I had flown to NYC for some potential work, and also to visit my cousin who moved to NY a couple years back. I had no intentions of surfing or even making it out to the beach while I was there. After being in the city a few days, Riley started to turn up as the reports had stated. My cousin happened to have a day off work on Saturday (the first day the swell cleaned up and really started to hit NY), so we drove out. Initially, I planned on surfing but once I saw his extra wetsuit I decided to bring along my camera just in case I didn’t want to jump in.
When we got to the beach, I figured I’d shoot some photos first and see how it looked before renting an 8-foot funboard and putting on an old, ripped-up 5mm suit. It was really cold with the hard offshore wind. I actually wore my cousin’s extra 2mm wetsuit gloves while I was shooting because my hands got so numb. I spent about 2 hours walking between a couple jetties shooting photos while my cousin surfed. I surprisingly wasn’t too bothered by not surfing. It was one of the rare times I was more content taking photos of surf than actually surfing.
While lots of photographers told the WS Riley story by focusing on the surfers, why did you choose this pulled back approach?
While I wouldn’t say I chose to shoot line up shots over action shots, it was what immediately interested me. The two lenses I had forced me to choose between either something very tight and focused, or pulled back and scenic. As for the waves themselves, it looked challenging to really be in the right spot. I only saw a handful of barrels made the whole day. I think the beaches to the north had the cleaner surf for the swell direction, there were only a handful of people out where we were.

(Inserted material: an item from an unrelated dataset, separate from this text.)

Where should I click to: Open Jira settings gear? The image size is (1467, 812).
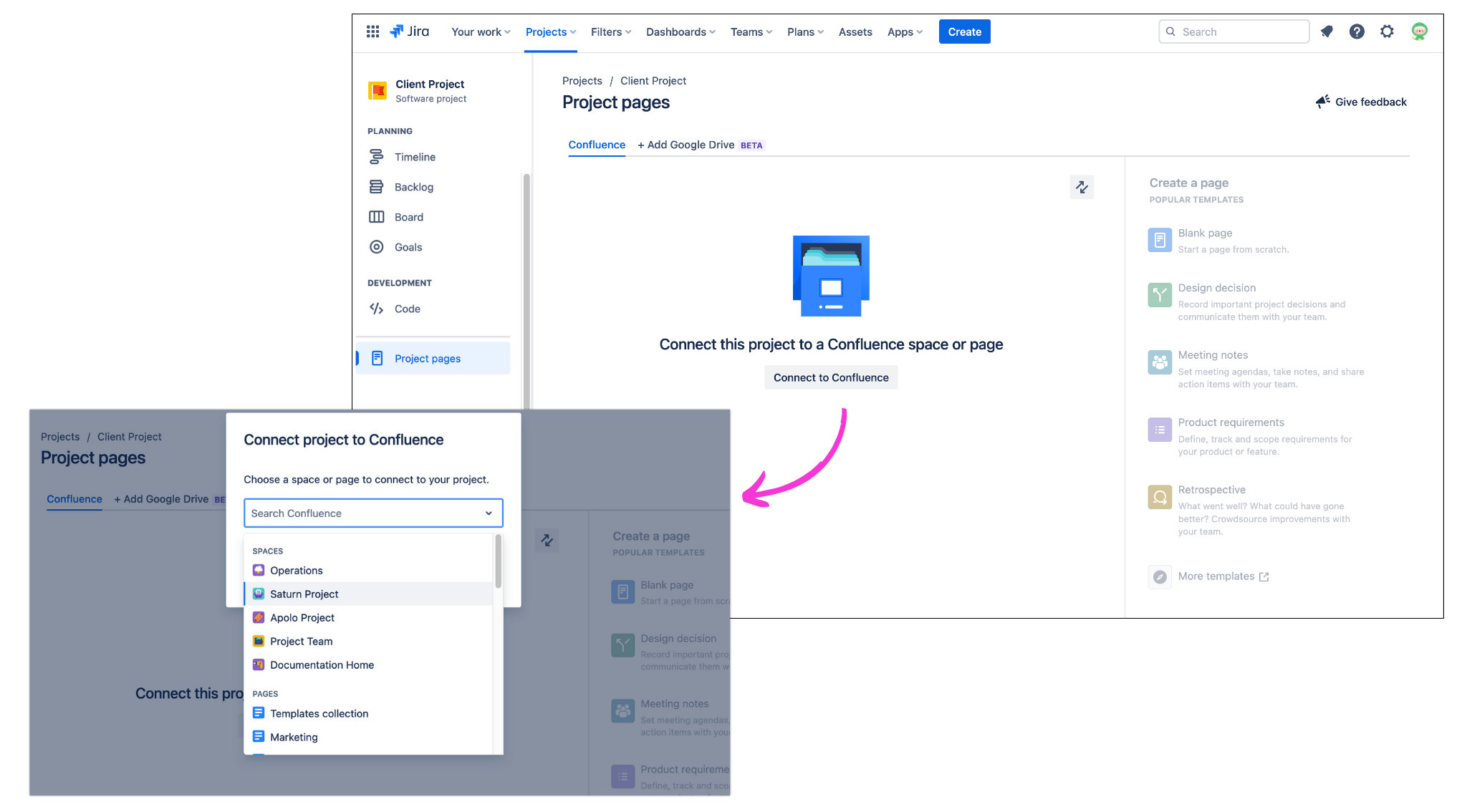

You work with some pretty talented photographers outside of the surf world-what influence have they had on your work, both in and out of the water?
I have worked for quite a few different photographers in the past, trying to learn tricks from them while they shot fashion and commercial jobs. While I was in NYC I had the chance to go the MOMA where they currently have a Stephen Shore installation on display. He has been a major influence on me. His work has evolved from intimate b/w photographs of Warhol and the factory crowd to the color snapshots of “American Surfaces,” all the way to his use of digital cameras and social media. Whether he’s using a small, simple point-and-shoot camera or a large format field camera on a tripod, he doesn’t let the tools he’s using to change the way he looks at things.